BEGIN EXERCISE INPUT
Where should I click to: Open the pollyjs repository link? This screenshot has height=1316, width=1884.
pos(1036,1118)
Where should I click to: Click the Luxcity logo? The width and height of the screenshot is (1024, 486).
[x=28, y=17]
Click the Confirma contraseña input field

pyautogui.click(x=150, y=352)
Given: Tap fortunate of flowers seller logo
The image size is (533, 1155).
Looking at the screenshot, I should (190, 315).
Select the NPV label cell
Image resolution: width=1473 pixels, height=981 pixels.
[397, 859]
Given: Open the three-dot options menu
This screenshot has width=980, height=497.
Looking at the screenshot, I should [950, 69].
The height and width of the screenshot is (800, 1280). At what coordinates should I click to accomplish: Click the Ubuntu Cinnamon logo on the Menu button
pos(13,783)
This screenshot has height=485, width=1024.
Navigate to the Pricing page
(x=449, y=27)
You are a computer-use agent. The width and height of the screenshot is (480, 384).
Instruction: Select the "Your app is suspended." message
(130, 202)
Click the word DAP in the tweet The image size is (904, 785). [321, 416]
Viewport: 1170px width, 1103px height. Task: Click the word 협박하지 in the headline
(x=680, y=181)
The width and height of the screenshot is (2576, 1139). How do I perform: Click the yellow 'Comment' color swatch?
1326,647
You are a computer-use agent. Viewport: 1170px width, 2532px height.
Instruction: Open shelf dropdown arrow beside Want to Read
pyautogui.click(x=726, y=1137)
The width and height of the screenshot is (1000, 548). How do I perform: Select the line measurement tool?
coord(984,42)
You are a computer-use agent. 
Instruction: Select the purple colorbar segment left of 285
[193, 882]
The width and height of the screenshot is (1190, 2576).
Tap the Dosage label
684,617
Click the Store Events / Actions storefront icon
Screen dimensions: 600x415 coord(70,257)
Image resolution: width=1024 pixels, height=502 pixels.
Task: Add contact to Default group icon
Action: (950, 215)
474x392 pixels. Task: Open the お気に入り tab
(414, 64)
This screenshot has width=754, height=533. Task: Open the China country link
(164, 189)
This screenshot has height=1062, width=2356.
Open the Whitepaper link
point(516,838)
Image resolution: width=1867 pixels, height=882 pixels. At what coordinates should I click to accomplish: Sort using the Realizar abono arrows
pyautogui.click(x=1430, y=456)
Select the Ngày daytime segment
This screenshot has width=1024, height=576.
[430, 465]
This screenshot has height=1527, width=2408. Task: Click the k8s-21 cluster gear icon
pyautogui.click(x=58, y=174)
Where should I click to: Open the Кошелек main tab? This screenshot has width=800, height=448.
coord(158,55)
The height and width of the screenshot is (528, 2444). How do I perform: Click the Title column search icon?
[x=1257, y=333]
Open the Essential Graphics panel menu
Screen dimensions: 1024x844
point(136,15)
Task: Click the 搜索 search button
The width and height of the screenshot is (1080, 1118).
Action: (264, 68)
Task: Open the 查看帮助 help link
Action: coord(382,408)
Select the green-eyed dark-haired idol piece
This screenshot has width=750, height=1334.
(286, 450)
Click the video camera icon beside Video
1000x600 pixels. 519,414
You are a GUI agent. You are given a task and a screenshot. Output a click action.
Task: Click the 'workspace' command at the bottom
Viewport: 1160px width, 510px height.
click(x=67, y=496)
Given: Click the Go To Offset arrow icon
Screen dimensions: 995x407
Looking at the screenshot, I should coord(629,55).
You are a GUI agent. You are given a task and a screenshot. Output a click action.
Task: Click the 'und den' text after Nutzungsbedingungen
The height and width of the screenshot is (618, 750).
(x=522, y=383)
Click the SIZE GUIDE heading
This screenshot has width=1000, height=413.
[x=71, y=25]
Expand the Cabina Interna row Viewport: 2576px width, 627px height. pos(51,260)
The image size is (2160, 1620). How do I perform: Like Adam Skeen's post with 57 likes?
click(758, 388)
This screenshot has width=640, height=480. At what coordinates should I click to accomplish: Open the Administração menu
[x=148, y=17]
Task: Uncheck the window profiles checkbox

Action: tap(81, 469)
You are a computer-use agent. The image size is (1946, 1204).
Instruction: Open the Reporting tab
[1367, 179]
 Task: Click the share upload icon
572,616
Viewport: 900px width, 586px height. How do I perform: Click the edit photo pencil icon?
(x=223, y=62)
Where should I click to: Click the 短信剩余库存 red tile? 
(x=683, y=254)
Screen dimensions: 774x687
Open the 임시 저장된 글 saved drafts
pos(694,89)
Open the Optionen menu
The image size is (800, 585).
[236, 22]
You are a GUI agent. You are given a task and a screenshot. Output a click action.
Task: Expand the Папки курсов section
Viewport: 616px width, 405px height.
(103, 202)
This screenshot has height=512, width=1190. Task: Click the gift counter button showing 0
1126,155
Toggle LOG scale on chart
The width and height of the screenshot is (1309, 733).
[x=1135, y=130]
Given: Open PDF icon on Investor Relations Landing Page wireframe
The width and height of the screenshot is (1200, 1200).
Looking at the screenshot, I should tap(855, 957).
END EXERCISE INPUT
Nothing should be left out. Reproduce all the entries precisely.

*RESPONSE TO THIS TASK:*
Where should I click to: Open the pollyjs repository link? This screenshot has height=1316, width=1884.
pos(1036,1118)
Where should I click to: Click the Luxcity logo? The width and height of the screenshot is (1024, 486).
[x=28, y=17]
Click the Confirma contraseña input field

pyautogui.click(x=150, y=352)
Given: Tap fortunate of flowers seller logo
The image size is (533, 1155).
Looking at the screenshot, I should (190, 315).
Select the NPV label cell
Image resolution: width=1473 pixels, height=981 pixels.
[397, 859]
Given: Open the three-dot options menu
This screenshot has width=980, height=497.
Looking at the screenshot, I should [950, 69].
The height and width of the screenshot is (800, 1280). At what coordinates should I click to accomplish: Click the Ubuntu Cinnamon logo on the Menu button
pos(13,783)
This screenshot has height=485, width=1024.
Navigate to the Pricing page
(x=449, y=27)
You are a computer-use agent. The width and height of the screenshot is (480, 384).
Instruction: Select the "Your app is suspended." message
(130, 202)
Click the word DAP in the tweet The image size is (904, 785). [321, 416]
Viewport: 1170px width, 1103px height. Task: Click the word 협박하지 in the headline
(x=680, y=181)
The width and height of the screenshot is (2576, 1139). How do I perform: Click the yellow 'Comment' color swatch?
1326,647
You are a computer-use agent. Viewport: 1170px width, 2532px height.
Instruction: Open shelf dropdown arrow beside Want to Read
pyautogui.click(x=726, y=1137)
The width and height of the screenshot is (1000, 548). How do I perform: Select the line measurement tool?
coord(984,42)
You are a computer-use agent. 
Instruction: Select the purple colorbar segment left of 285
[193, 882]
The width and height of the screenshot is (1190, 2576).
Tap the Dosage label
684,617
Click the Store Events / Actions storefront icon
Screen dimensions: 600x415 coord(70,257)
Image resolution: width=1024 pixels, height=502 pixels.
Task: Add contact to Default group icon
Action: (950, 215)
474x392 pixels. Task: Open the お気に入り tab
(414, 64)
This screenshot has width=754, height=533. Task: Open the China country link
(164, 189)
This screenshot has height=1062, width=2356.
Open the Whitepaper link
point(516,838)
Image resolution: width=1867 pixels, height=882 pixels. At what coordinates should I click to accomplish: Sort using the Realizar abono arrows
pyautogui.click(x=1430, y=456)
Select the Ngày daytime segment
This screenshot has width=1024, height=576.
[430, 465]
This screenshot has height=1527, width=2408. Task: Click the k8s-21 cluster gear icon
pyautogui.click(x=58, y=174)
Where should I click to: Open the Кошелек main tab? This screenshot has width=800, height=448.
coord(158,55)
The height and width of the screenshot is (528, 2444). How do I perform: Click the Title column search icon?
[x=1257, y=333]
Open the Essential Graphics panel menu
Screen dimensions: 1024x844
point(136,15)
Task: Click the 搜索 search button
The width and height of the screenshot is (1080, 1118).
Action: (264, 68)
Task: Open the 查看帮助 help link
Action: coord(382,408)
Select the green-eyed dark-haired idol piece
This screenshot has width=750, height=1334.
(286, 450)
Click the video camera icon beside Video
1000x600 pixels. 519,414
You are a GUI agent. You are given a task and a screenshot. Output a click action.
Task: Click the 'workspace' command at the bottom
Viewport: 1160px width, 510px height.
click(x=67, y=496)
Given: Click the Go To Offset arrow icon
Screen dimensions: 995x407
Looking at the screenshot, I should coord(629,55).
You are a GUI agent. You are given a task and a screenshot. Output a click action.
Task: Click the 'und den' text after Nutzungsbedingungen
The height and width of the screenshot is (618, 750).
(x=522, y=383)
Click the SIZE GUIDE heading
This screenshot has width=1000, height=413.
[x=71, y=25]
Expand the Cabina Interna row Viewport: 2576px width, 627px height. pos(51,260)
The image size is (2160, 1620). How do I perform: Like Adam Skeen's post with 57 likes?
click(758, 388)
This screenshot has width=640, height=480. At what coordinates should I click to accomplish: Open the Administração menu
[x=148, y=17]
Task: Uncheck the window profiles checkbox

Action: tap(81, 469)
You are a computer-use agent. The image size is (1946, 1204).
Instruction: Open the Reporting tab
[1367, 179]
 Task: Click the share upload icon
572,616
Viewport: 900px width, 586px height. How do I perform: Click the edit photo pencil icon?
(x=223, y=62)
Where should I click to: Click the 短信剩余库存 red tile? 
(x=683, y=254)
Screen dimensions: 774x687
Open the 임시 저장된 글 saved drafts
pos(694,89)
Open the Optionen menu
The image size is (800, 585).
[236, 22]
You are a GUI agent. You are given a task and a screenshot. Output a click action.
Task: Expand the Папки курсов section
Viewport: 616px width, 405px height.
(103, 202)
This screenshot has height=512, width=1190. Task: Click the gift counter button showing 0
1126,155
Toggle LOG scale on chart
The width and height of the screenshot is (1309, 733).
[x=1135, y=130]
Given: Open PDF icon on Investor Relations Landing Page wireframe
The width and height of the screenshot is (1200, 1200).
Looking at the screenshot, I should tap(855, 957).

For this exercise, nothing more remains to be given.